## What you are asked to do
Would you copy only the lines below, beginning with the one that contains "Given: Like fan_of_bilalabbas's" and running through the last entry line?

## Extracted information
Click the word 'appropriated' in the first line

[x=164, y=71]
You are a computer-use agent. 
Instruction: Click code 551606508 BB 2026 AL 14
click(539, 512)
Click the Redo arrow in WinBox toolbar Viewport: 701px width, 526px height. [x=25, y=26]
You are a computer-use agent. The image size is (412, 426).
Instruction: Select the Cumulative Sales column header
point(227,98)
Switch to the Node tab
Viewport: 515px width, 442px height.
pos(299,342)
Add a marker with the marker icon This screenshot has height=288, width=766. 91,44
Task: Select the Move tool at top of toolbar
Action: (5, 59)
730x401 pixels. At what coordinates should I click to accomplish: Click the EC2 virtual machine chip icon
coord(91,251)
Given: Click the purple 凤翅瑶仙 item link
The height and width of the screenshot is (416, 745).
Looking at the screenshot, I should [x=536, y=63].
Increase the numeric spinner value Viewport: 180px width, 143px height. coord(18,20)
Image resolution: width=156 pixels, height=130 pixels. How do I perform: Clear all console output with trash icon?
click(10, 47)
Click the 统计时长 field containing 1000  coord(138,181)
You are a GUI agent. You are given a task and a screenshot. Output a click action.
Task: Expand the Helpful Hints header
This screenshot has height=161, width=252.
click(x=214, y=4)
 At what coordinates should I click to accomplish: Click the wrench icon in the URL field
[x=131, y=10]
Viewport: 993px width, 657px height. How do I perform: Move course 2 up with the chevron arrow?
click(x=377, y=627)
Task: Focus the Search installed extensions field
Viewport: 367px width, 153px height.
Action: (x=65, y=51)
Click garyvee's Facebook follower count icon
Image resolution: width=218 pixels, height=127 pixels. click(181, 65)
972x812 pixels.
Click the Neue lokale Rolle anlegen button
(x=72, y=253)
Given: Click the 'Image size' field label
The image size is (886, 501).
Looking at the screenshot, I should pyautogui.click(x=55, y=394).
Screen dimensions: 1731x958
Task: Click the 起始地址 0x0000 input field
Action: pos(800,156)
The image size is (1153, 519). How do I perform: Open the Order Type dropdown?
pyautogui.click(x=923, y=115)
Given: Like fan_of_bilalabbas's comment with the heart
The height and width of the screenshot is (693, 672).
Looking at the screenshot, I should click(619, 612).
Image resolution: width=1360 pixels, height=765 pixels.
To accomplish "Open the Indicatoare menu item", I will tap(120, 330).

## Exercise output
Given: Like fan_of_bilalabbas's comment with the heart
The height and width of the screenshot is (693, 672).
Looking at the screenshot, I should click(619, 612).
Image resolution: width=1360 pixels, height=765 pixels.
To accomplish "Open the Indicatoare menu item", I will tap(120, 330).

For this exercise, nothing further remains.